O Mundo não está preparado para estes desastres climáticos e pior do que isso não está ainda consciente de que estes serão cada vez mais frequentes e mais fortes”, afirma a farmacêutica, sem hesitação. Recorde-se que a porta-voz da Organização Meteorológica Mundial, Claire Nullis, defendeu que este ciclone pode ser “o pior desastre relacionado com o clima do hemisfério Sul”.

 

“Curiosamente, poucos dias antes de partir, a 15 de março, participei com os meus filhos e colegas da escola na Greve Climática Estudantil, que aconteceu em Lisboa e simultaneamente noutros pontos do País e do Mundo, impulsionado pelo movimento #FridaysForFuture da Greta Thunberg, em que cerca de 20 mil estudantes em Portugal lutaram pela justiça climática.
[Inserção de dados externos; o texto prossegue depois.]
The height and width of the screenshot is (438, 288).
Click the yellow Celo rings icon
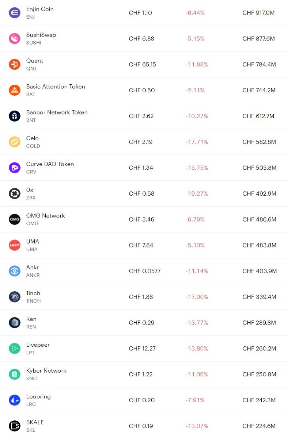(15, 142)
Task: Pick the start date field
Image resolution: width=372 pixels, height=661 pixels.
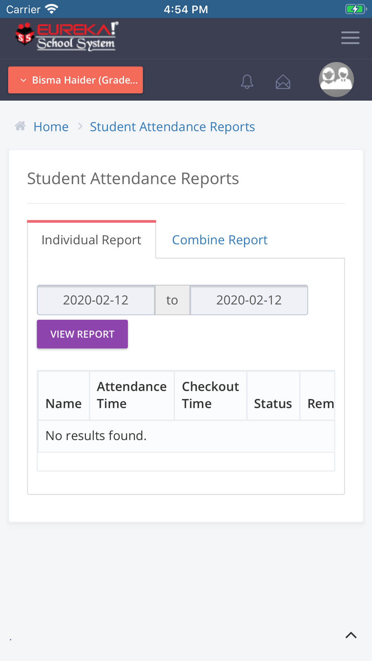Action: click(x=96, y=300)
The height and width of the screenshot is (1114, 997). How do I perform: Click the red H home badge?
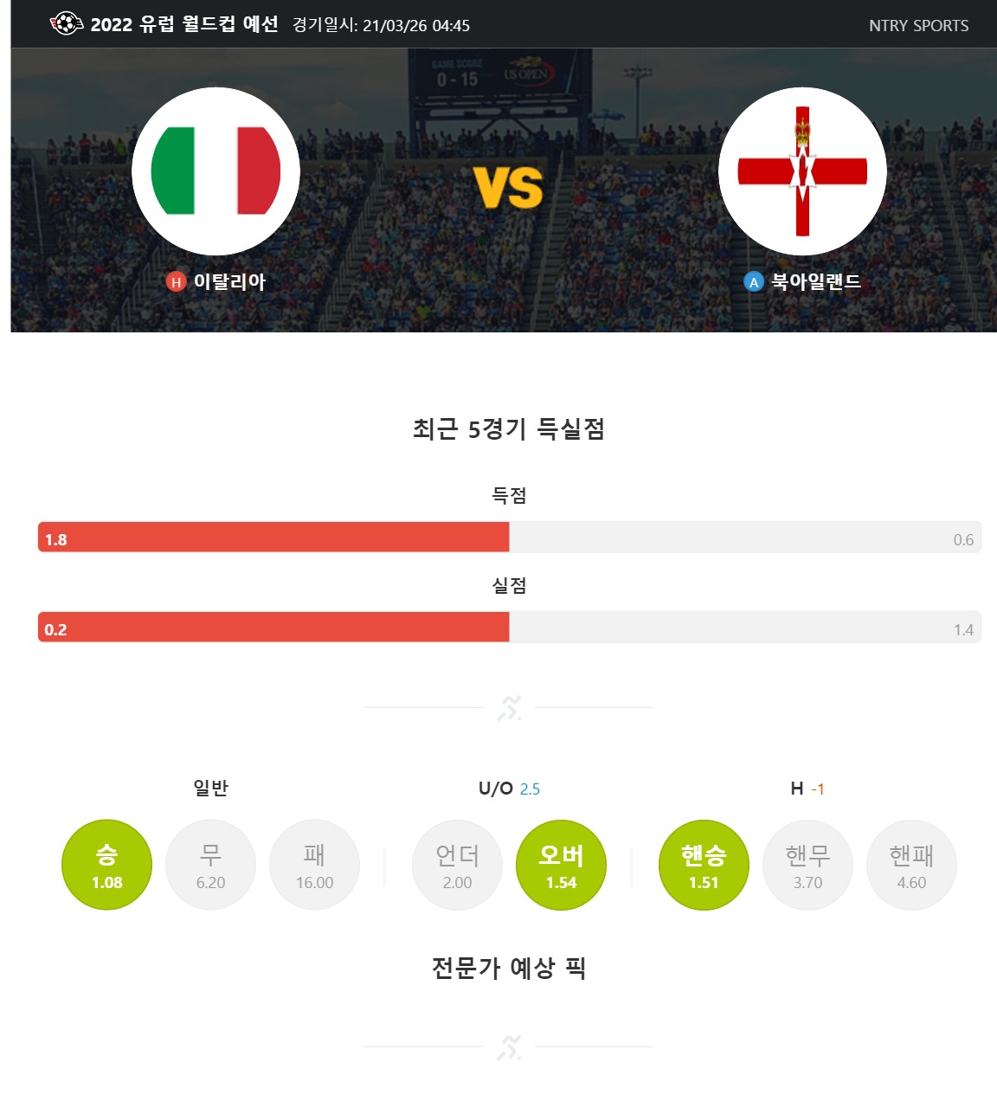point(176,282)
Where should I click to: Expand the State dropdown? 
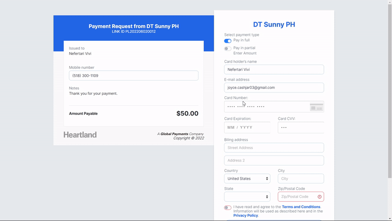coord(247,197)
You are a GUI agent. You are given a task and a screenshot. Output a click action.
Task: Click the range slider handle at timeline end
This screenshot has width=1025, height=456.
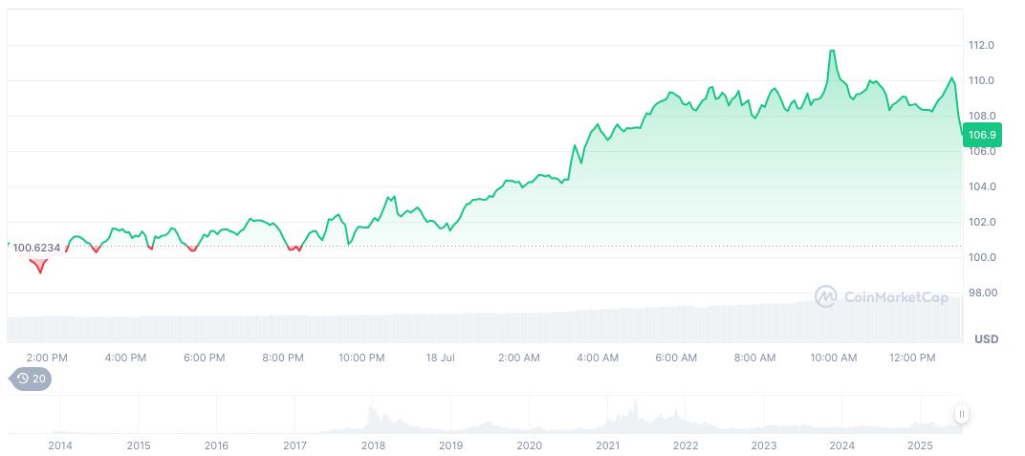click(x=961, y=414)
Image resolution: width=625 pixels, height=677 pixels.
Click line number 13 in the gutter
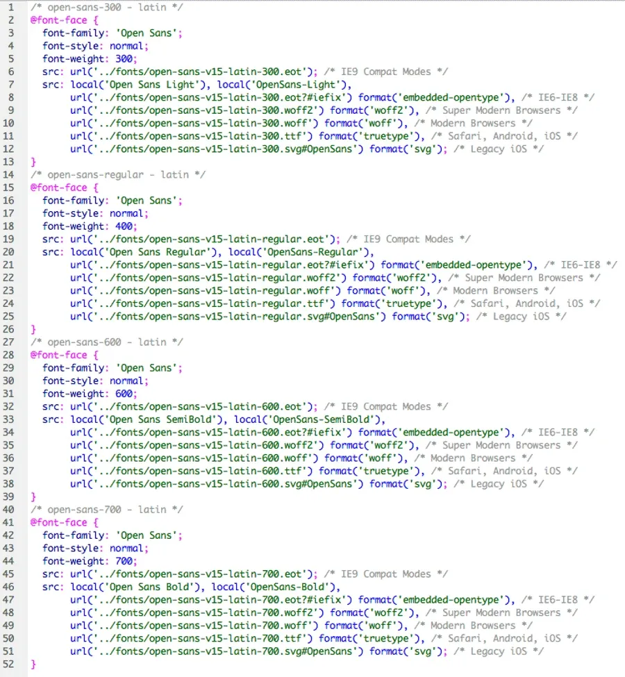[x=11, y=162]
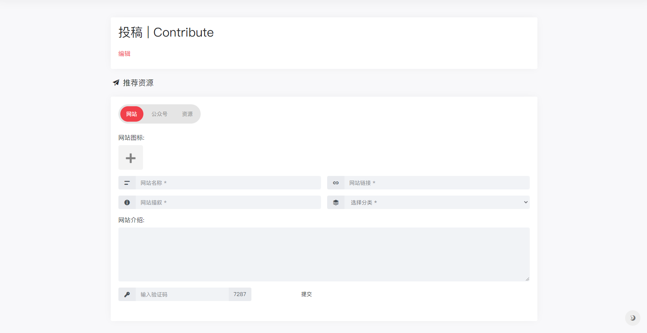Click the paper plane icon beside 推荐资源
The width and height of the screenshot is (647, 333).
pos(116,83)
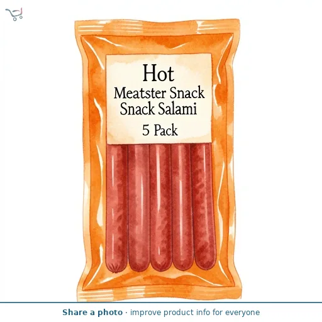Select the salami product image thumbnail

click(x=158, y=160)
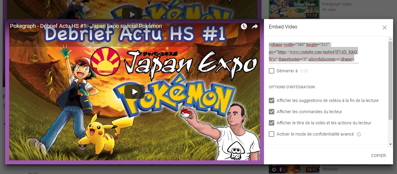Close the Embed Video dialog
Viewport: 397px width, 174px height.
pos(384,28)
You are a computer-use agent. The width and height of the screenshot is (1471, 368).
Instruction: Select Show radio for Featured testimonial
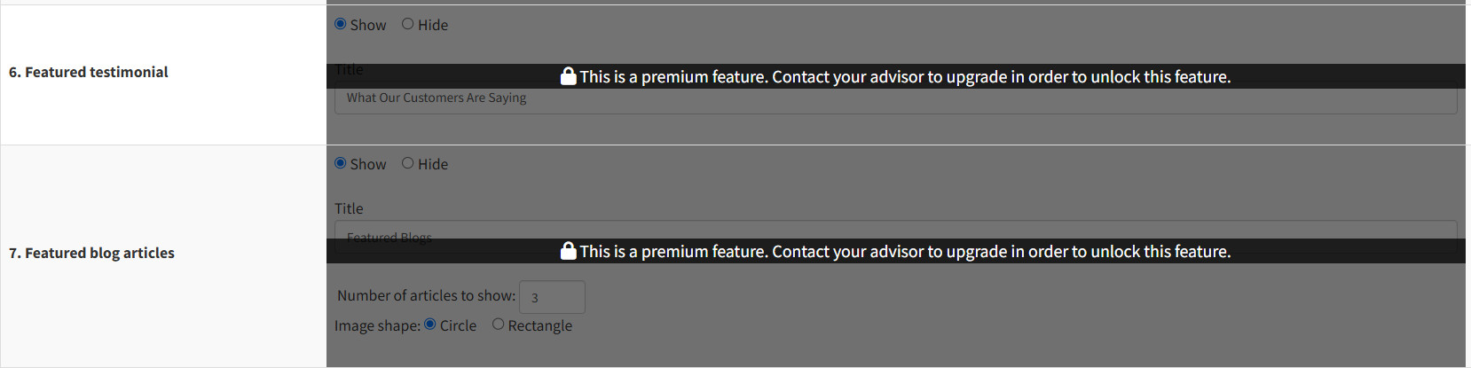tap(341, 24)
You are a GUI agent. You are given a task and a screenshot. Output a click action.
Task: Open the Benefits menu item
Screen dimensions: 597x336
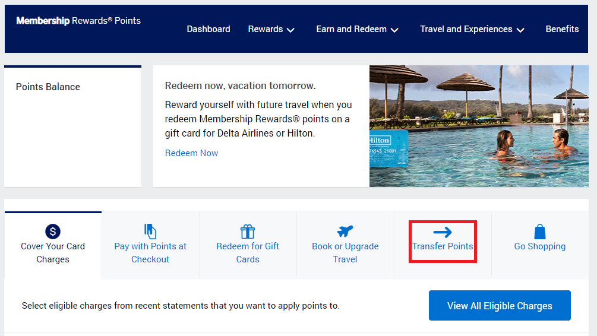(x=562, y=29)
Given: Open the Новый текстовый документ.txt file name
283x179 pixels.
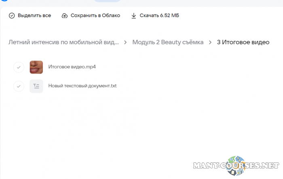Looking at the screenshot, I should pyautogui.click(x=82, y=86).
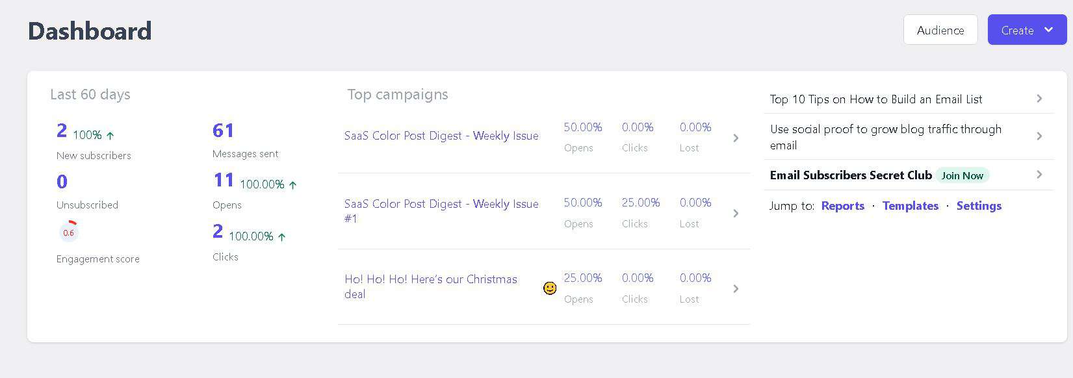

No próximo dia 24 de maio, irá realizar-se uma nova greve, considero muito importante que as famílias, a escola, as entidades locais apoiem os jovens nesta causa. É o futuro que está em jogo”, argumenta. Até porque, como diz, “nenhum país está preparado para uma catástrofe natural, os países mais pobres menos ainda, ficam numa situação de total fragilidade, quer a nível social quer a nível de condições de saúde, com o aparecimento de surtos como o da cólera”.

 

O Mundo, para Sílvia Bentes, tem, assim, um enorme desafio humanitário entre mãos. “O de despertar consciências e deixar de fingir que este problema não é nosso e esperar que alguém faça alguma coisa”. É, segundo defende, “o desafio de pensar mais no coletivo e ser menos individualista. É o desafio gigante de quebrar o ciclo do consumismo e de manter as pessoas distraídas. É preciso parar para pensar e mudar comportamentos, o que demora muito tempo, a menos que já não se tenha nada a perder”.

 

Sílvia Bentes regressou de Moçambique um mês depois. Chegou a Serpa no passado dia 24. “Nunca tinha visto tanta resistência à dor e ao sofrimento físico nas pessoas que sofreram acidentes decorrentes do ciclone e que chegavam à cirurgia do hospital de campanha, semanas depois, com os pés quase gangrenados, cortes profundos na cabeça, situações muito graves, que felizmente em quase todos os casos foi possível tratar e salvar aquela vida. As mulheres em trabalho de parto gemem em silêncio, não se ouvem gritos, não há epidural, nem cesarianas, parem e saem pelo próprio pé poucas horas depois.

 

Ao falar com as pessoas, ouvi histórias sobre as quais não consegui pronunciar uma palavra, a não ser confortar com um abraço famílias enlutadas, destroçadas, sem trabalho, sem dinheiro, sem se queixarem e sem pedirem nada, agradeciam muito a nossa ajuda, sempre”, descreve agora. Mas trouxe também de Moçambique “os sorrisos, principalmente das crianças, a alegria constante, as brincadeiras e as danças, apesar de tantas carências e de tantos problemas” e ainda “a certeza de que é possível ser feliz com pouco e que todos merecem viver com dignidade”. E uma conclusão: “A solidariedade entre os povos tem que ir além das situações de catástrofe”.

 

SÍLVIA BENTES Nasceu a 5 de março de 1970, na Torre da Marinha, Seixal. Estudou Ciências Farmacêuticas. Está a viver em Serpa desde 2002. Antes esteve a viver nos Açores. É casada e tem seis filhos. Trabalha na Farmácia Santiago Maior, em Alandroal, desde 2009. Esta foi a primeira vez que participou numa missão humanitária. “Costumo resumir a minha biografia numa frase de Mário-Henrique Leiria: a 5 de março de 1970 nasci, ‘tudo o que aconteceu depois foi consequência disso mesmo’”.